Me esfuerzo por decir algo, pero estoy demasiado
cansado. De pronto parece como si oyera bajísima y sollozante, mi propia voz. ¿O
es una alucinación? Debo prestar toda mi atención para saber por qué estoy
sollozando; por lo menos yo debería comprenderlo, aunque los demás no
comprendan. No puede consolarme el hecho de que el dolor brille por su
ausencia. Al contrario, me parece más aterrador. Hay allí una amenaza horrible,
sorda e irónica; una especie de preámbulo al desenlace fatal: ese interminable
plazo durante el cual el verdugo ultima los preparativos. Es absolutamente
imposible que estén trabajando en mi cerebro sin que esto me haga daño; es muy
raro, o significa precisamente que… (…)
Sépanlo, caballeros: tengan cuidado y acaben su tarea
de una vez. Aunque debo confesar que los movimientos se hacen cada vez más
rápidos y hábiles. Hay que reconocerlo. Ese hábil cocinero se mueve con una
velocidad que nos deja admirados, sus cortes toman forma; hace una minúscula
cavidad e imperceptiblemente, con la otra mano, aparta lo que hay que apartar;
una sacudida, el globo rosado parece tener vida propia pero está perdiendo la
batalla contra el bisturí… Es admirable. Es imprescindible no dormirme.
Después
de varias horas la operación llegó a buen término.
La
recuperación llevó semanas y durante algunas jornadas perdió la noción del
tiempo transcurrido, esa conciencia de temporalidad fue regresando mientras su
estado de ánimo presentaba altibajos.
Los días ya son normales y reconocibles: cada uno
tiene nombre y número, duran veinticuatro horas y van enlazándose con
continuidad y sin interrupción ni saltos, como antes. Frío y calor, tristeza y
alegría, inquietud y fe van alternándose en el engranaje de las horas. Cada
jornada tiene su tortura y su delicia peculiares. Esta mañana ha empezado
divinamente: durante el desayuno, la comida volvió a tener gusto (¡ah, los
gratos sabores de antaño!), incluso con variedades inéditas… Por ejemplo, un
queso con comino que nunca en mi vida había probado, y hasta fui capaz de
aventurarme con el lenguado a la mermelada, una de las tantas variedades del smorgasbord. Felicidad de la lengua y
del paladar, las saludo como el recién nacido celebra el primer sorbo de leche
tibia y espumosa que pasa por su garganta.
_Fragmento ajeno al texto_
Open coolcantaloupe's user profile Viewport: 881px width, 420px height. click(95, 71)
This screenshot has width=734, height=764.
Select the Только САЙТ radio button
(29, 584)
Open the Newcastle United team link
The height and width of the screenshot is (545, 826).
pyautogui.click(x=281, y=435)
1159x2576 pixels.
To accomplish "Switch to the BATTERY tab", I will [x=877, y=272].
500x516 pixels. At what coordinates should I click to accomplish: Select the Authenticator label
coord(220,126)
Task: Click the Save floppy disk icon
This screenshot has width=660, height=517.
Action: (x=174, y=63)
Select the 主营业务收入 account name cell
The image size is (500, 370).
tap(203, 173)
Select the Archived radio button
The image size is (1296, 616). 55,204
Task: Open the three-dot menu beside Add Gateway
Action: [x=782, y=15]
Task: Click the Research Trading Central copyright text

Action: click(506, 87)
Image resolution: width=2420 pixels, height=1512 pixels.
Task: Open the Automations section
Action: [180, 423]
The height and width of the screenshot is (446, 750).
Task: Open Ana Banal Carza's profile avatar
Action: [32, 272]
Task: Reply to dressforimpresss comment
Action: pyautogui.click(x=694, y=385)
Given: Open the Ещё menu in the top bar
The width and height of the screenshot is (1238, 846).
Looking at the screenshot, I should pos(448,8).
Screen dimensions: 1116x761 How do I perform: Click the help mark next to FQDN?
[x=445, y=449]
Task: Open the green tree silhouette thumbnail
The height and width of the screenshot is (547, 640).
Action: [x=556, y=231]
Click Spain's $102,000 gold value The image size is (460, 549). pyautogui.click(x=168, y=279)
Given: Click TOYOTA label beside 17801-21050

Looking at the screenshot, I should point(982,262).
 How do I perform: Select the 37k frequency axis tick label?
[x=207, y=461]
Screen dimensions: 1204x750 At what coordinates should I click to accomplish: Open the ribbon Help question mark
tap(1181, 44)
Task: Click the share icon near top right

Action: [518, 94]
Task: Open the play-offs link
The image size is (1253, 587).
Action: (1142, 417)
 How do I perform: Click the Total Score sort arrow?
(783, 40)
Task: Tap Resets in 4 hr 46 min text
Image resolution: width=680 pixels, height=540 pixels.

Pero, como es natural, después de la euforia viene el
desengaño. Pocas horas después del desayuno estaba pensando en el suicidio, a
causa de la vergüenza y de la ira que me había producido una lavativa aplicada
en condiciones degradantes, y sin éxito alguno en su propósito. Era la primera
lavativa de mi vida; estaba ya de por sí avergonzado, pero lo peor fue la
presencia de todo el personal femenino con sus trenzas rubias y sus rostros
inescrutables.
Pasado un rato me recupero del trance (…)
Todavía deberá enfrentar situaciones muy difíciles.